Alan García is a Peruvian lawyer, sociologist and politician. He was the President of Peru from 1985 to 1990 and from 2006 to 2011.
Entered in 1965 at the Catholic University, where he studied literature and law. Also graduated from law school at the Universidad Nacional Mayor de San Marcos. Later, in the early 1970s, he traveled to Paris and Madrid, to pursue graduate studies in sociology and law respectively.
In 1977 he began teaching at the University Federico Villareal.
Alan Garcia was climbing positions within his ARPA party, from national organizing secretary (during the presidential campaign of Armando Villanueva, 1980) to general secretary in 1982. In 1978 he was secretary of the Constitutional Convention.
On April 14 of that year he won the election with 52 percent of the vote, and was sworn in on 28 July presidential.
In 1990 he was succeeded in office by Alberto Fujimori.
In 1992 he was persecuted and sought refuge in the embassy of Colombia.
After an eight-year exile from Colombia and Paris, he returned to the country to represent the elections of April 2001, which was second in the overall vote.

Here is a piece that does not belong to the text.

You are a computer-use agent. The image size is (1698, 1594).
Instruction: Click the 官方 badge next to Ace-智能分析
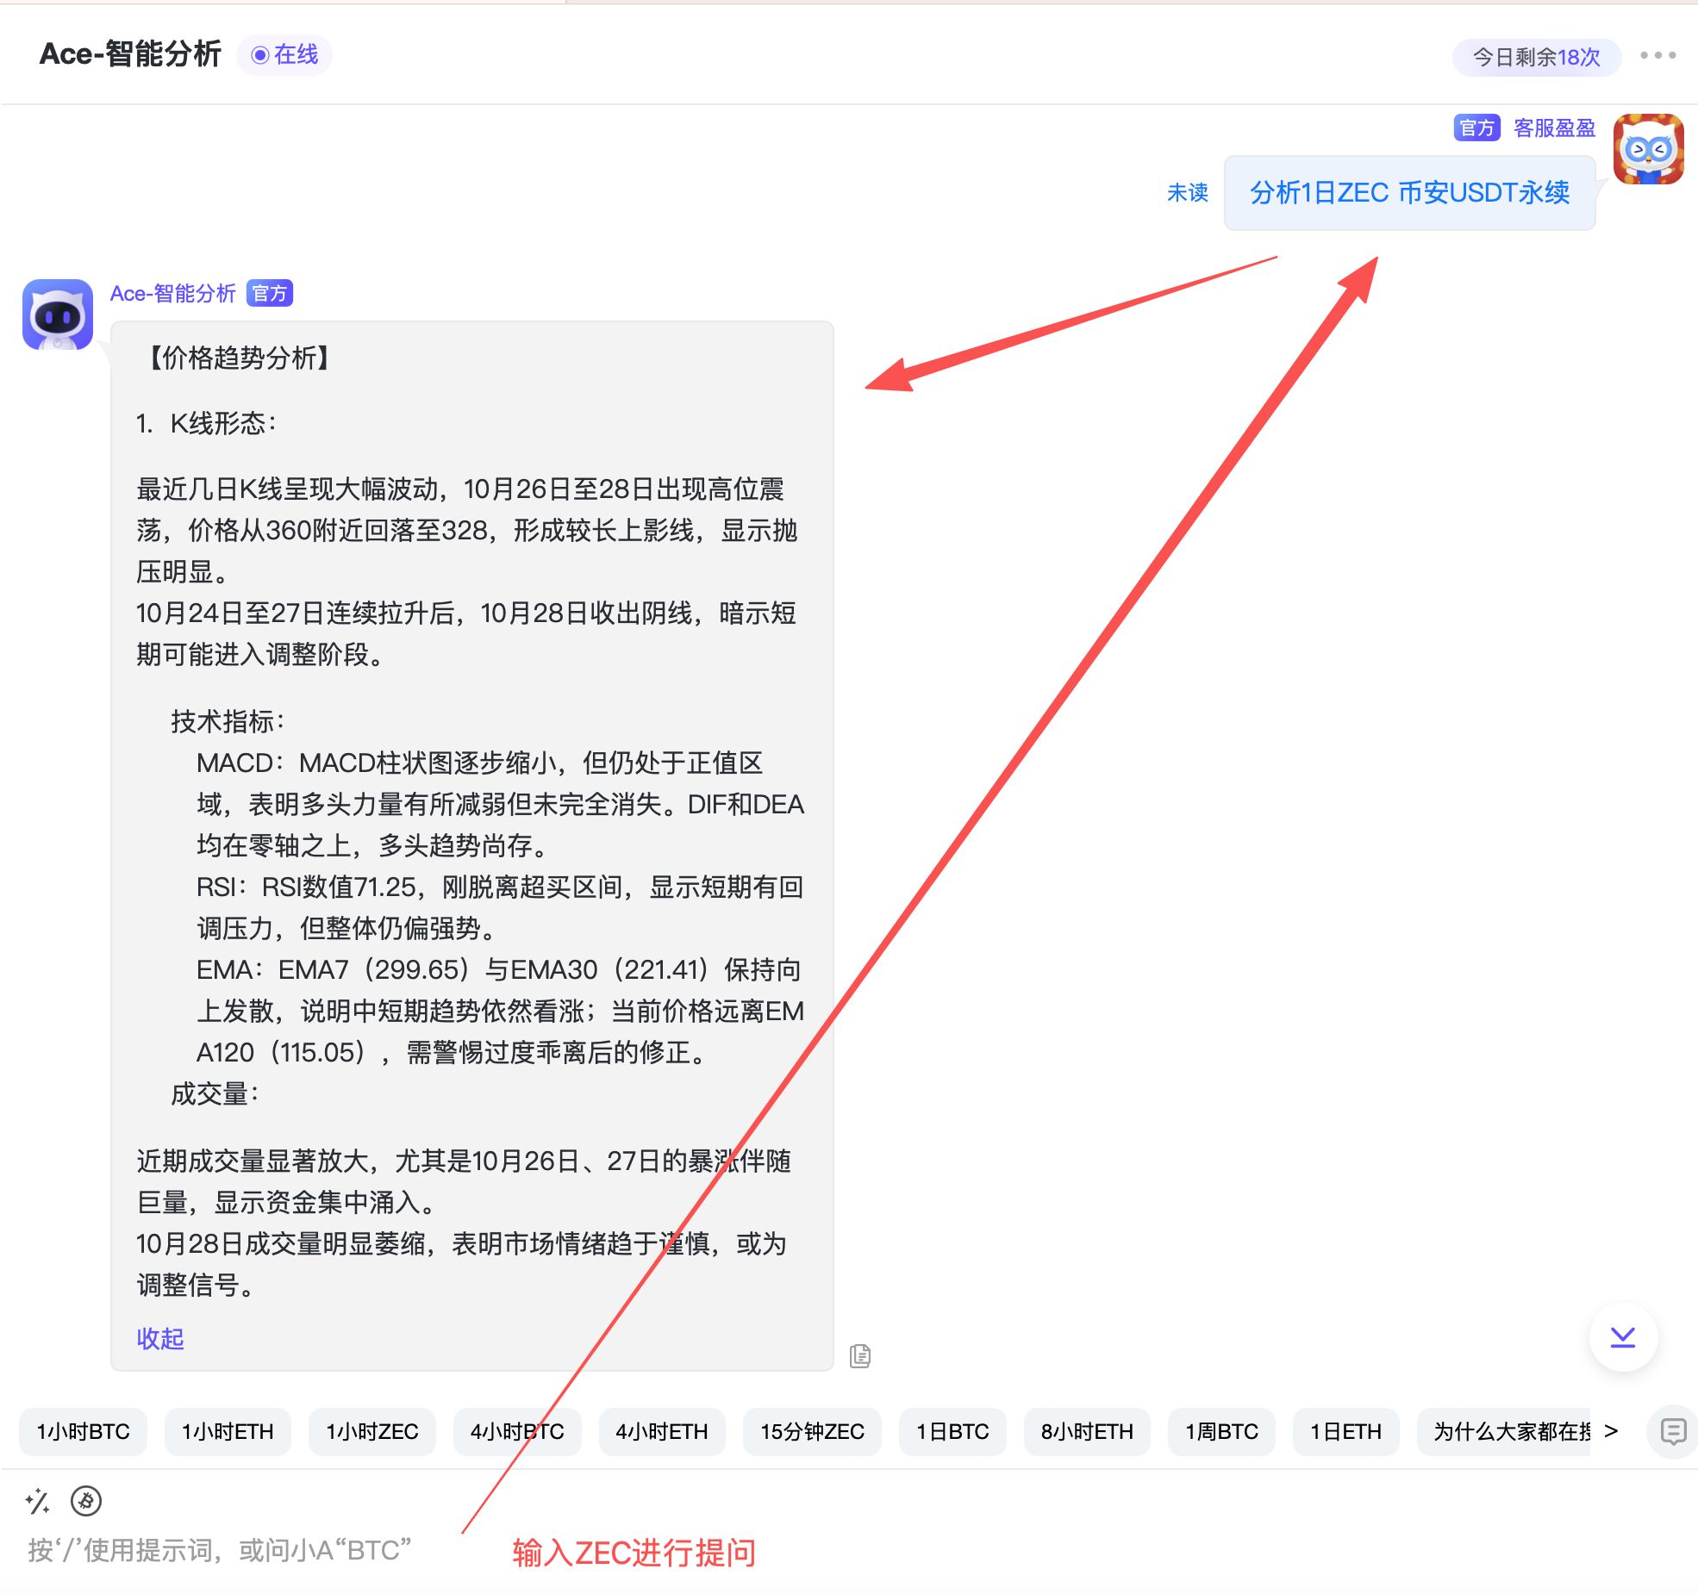(x=270, y=293)

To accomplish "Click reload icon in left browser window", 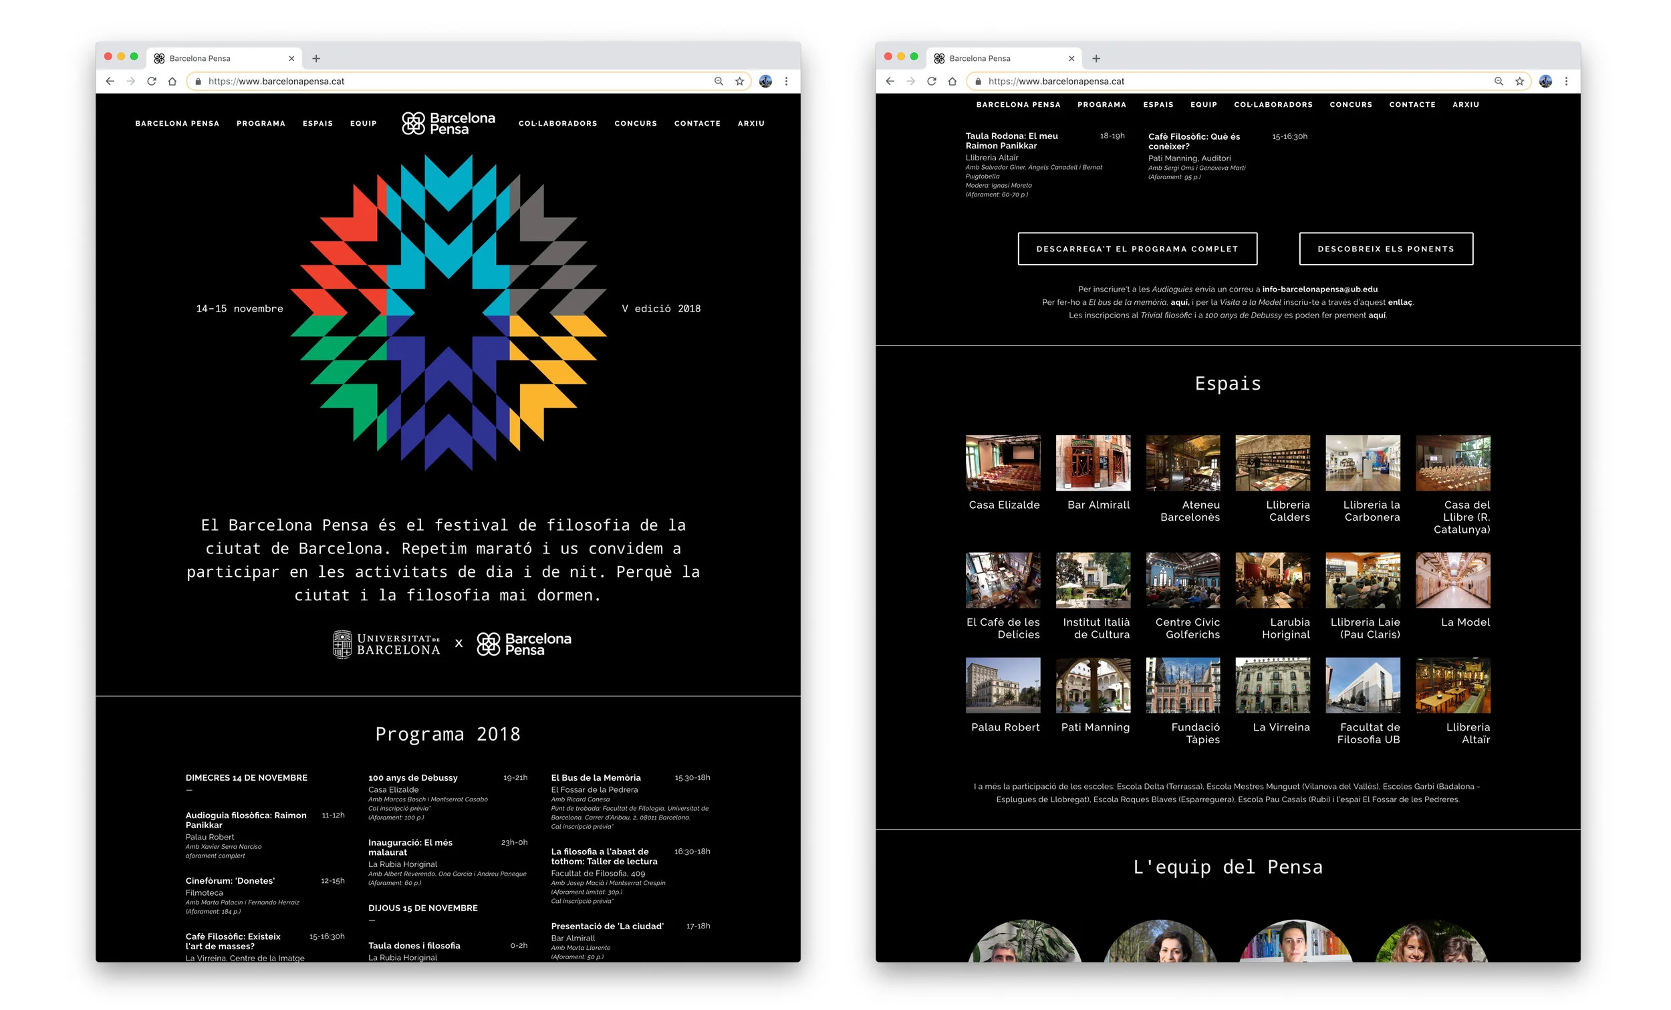I will (152, 81).
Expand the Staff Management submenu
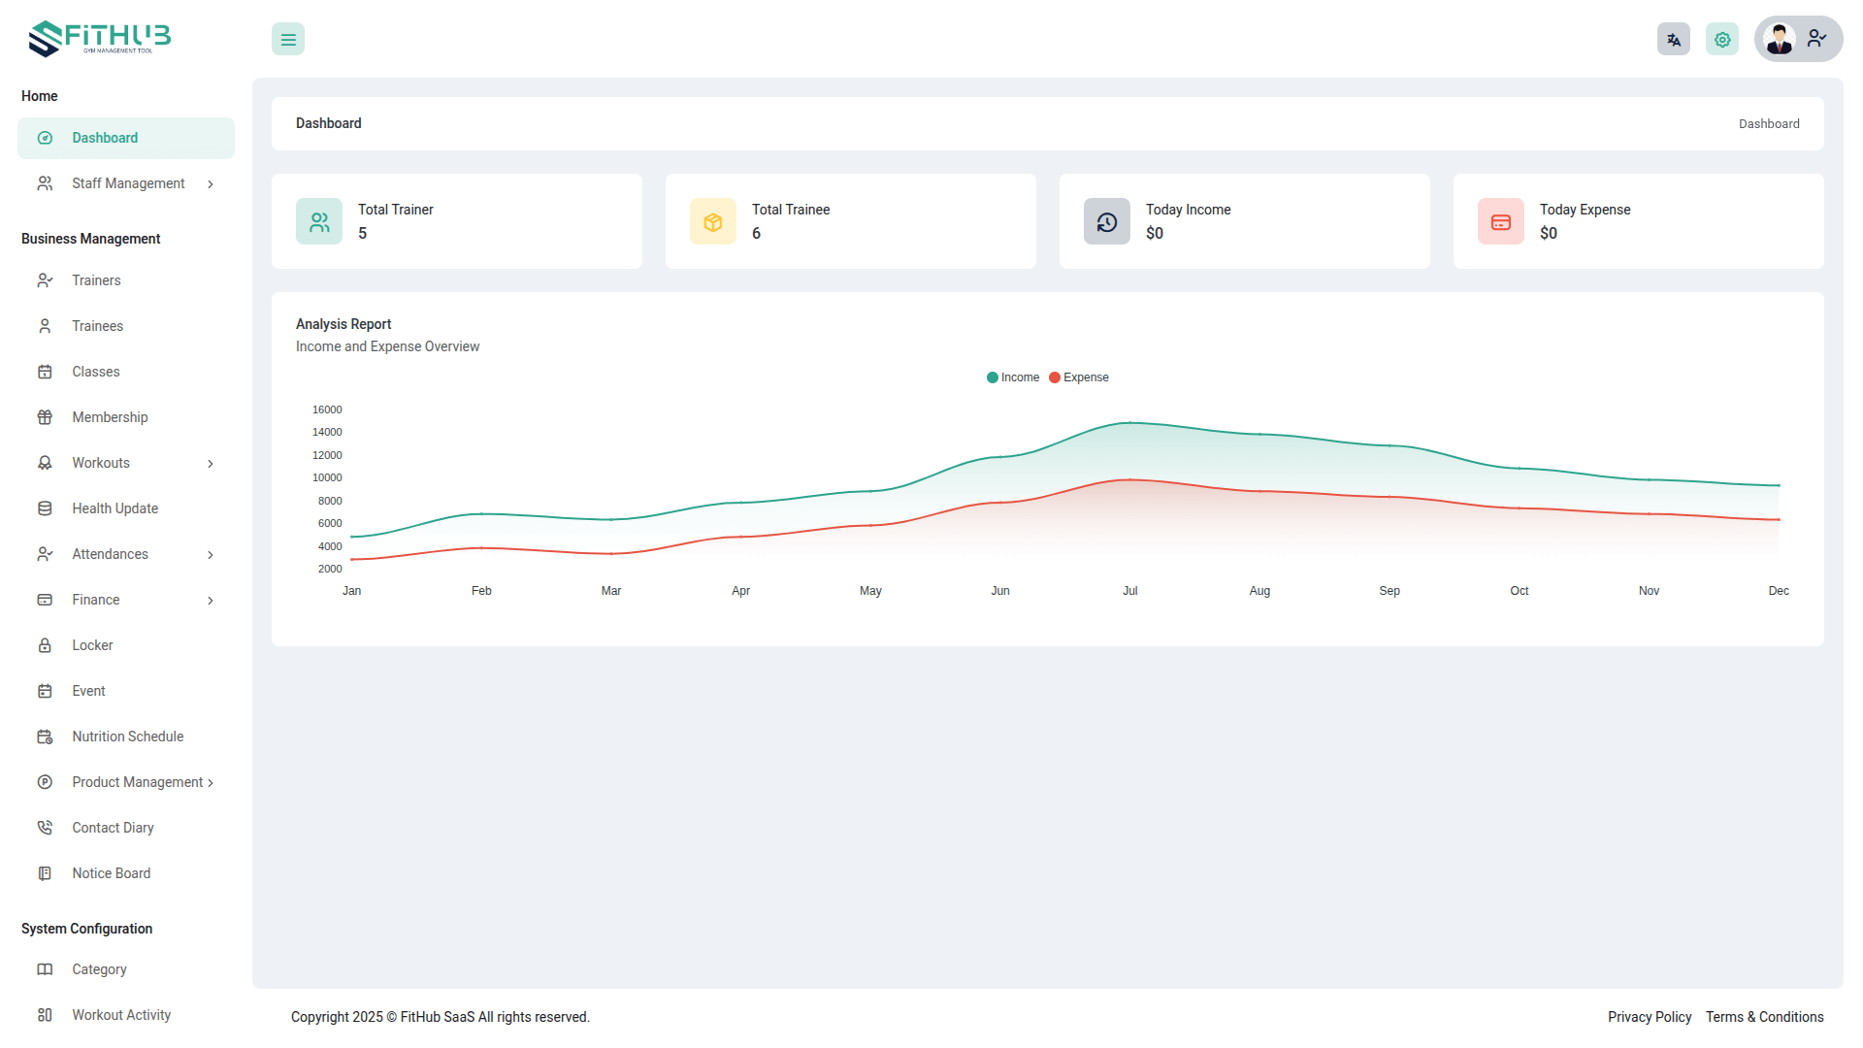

A week before the ballot, following recommendations of the Inter-American Court, the Supreme Court of Peru suspended the charges against him.
In April 2006 he returned to run for his party's presidential elections, in which in the first round came in second behind the nationalist leader Ollanta Humala. With it had to face in the second round, held in June, in which the winner was getting 54% of the votes.
A la Inmensa Mayoría: Discursos
Alan Garcia declared his intention to direct the government's attention to the most urgent needs of Peru and its people, as well as dealing with debt and worrying inflation and unemployment. He defended the position of Latin American countries against the impositions of the large international banking and financial system proposed strengthening of Peru.
He was married twice: Carla Buscaglia and Pilar Nores.